Has there been any movement on this? My Dev stack accumulated 144 undeleted images within a few days of people pushing test images. This involves quite significant costs which the DockerImageAsset construct does not make easy to resolve.
Thanks @createchange for pointing that out. I just encountered exactly the same issue.
I'd argue that this brings some security urgency to addressing this issue. The flood of spurious security alerts for images that potentially have not been deployed for years makes AWS Inspector basically unusable to protect our CDK assets in ECR.
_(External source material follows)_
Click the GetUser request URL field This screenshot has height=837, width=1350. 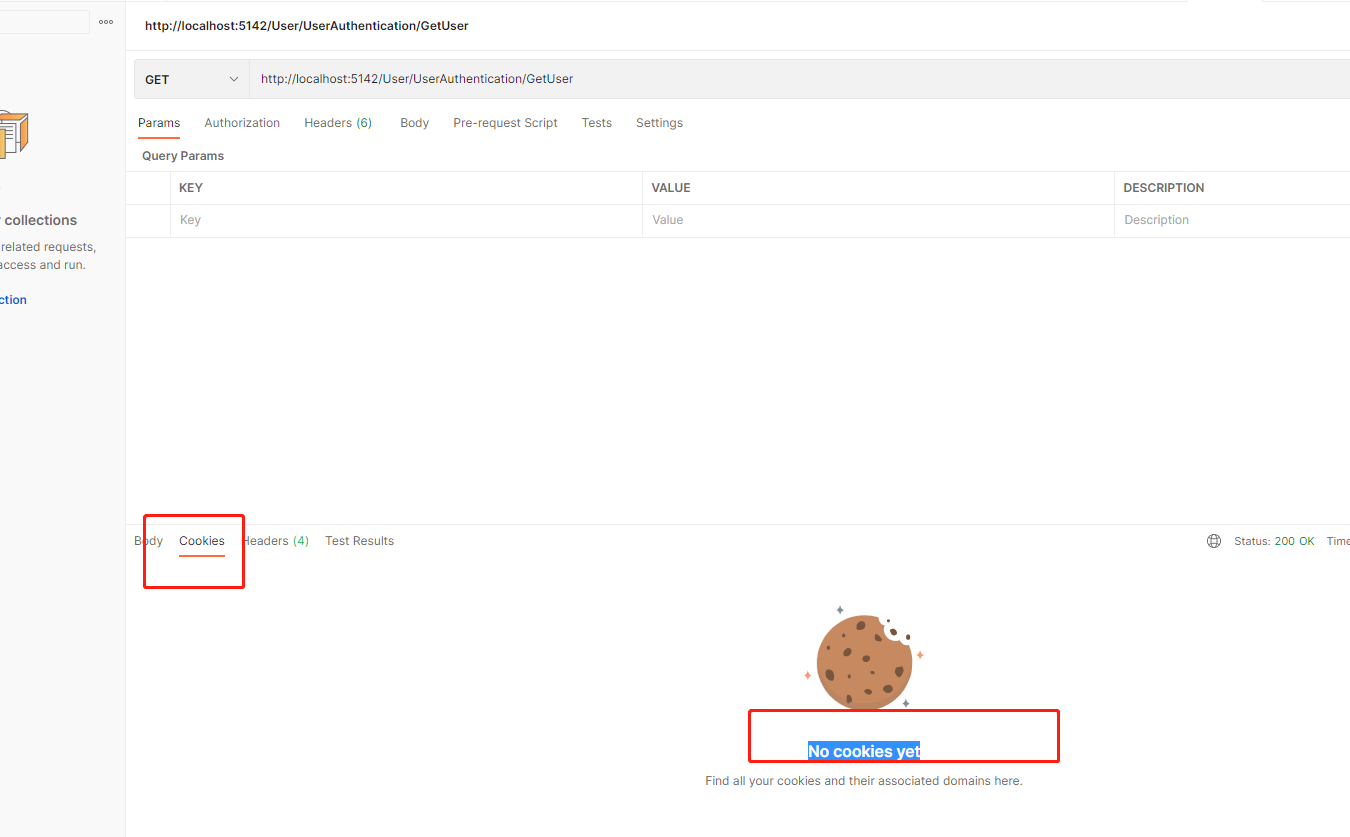tap(700, 78)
Note there's another problem for the security inspector, and that is that it is very difficult to attribute what CDK component actually generated a given CDK assets image. This means that if a vulnerability is reported, we have to engage in detective work to find where it should be remediated.
We also experience this problem: hundreds of images in ECR of which only a handful are currently being used. Please provide some way to prevent this from spinning out of control!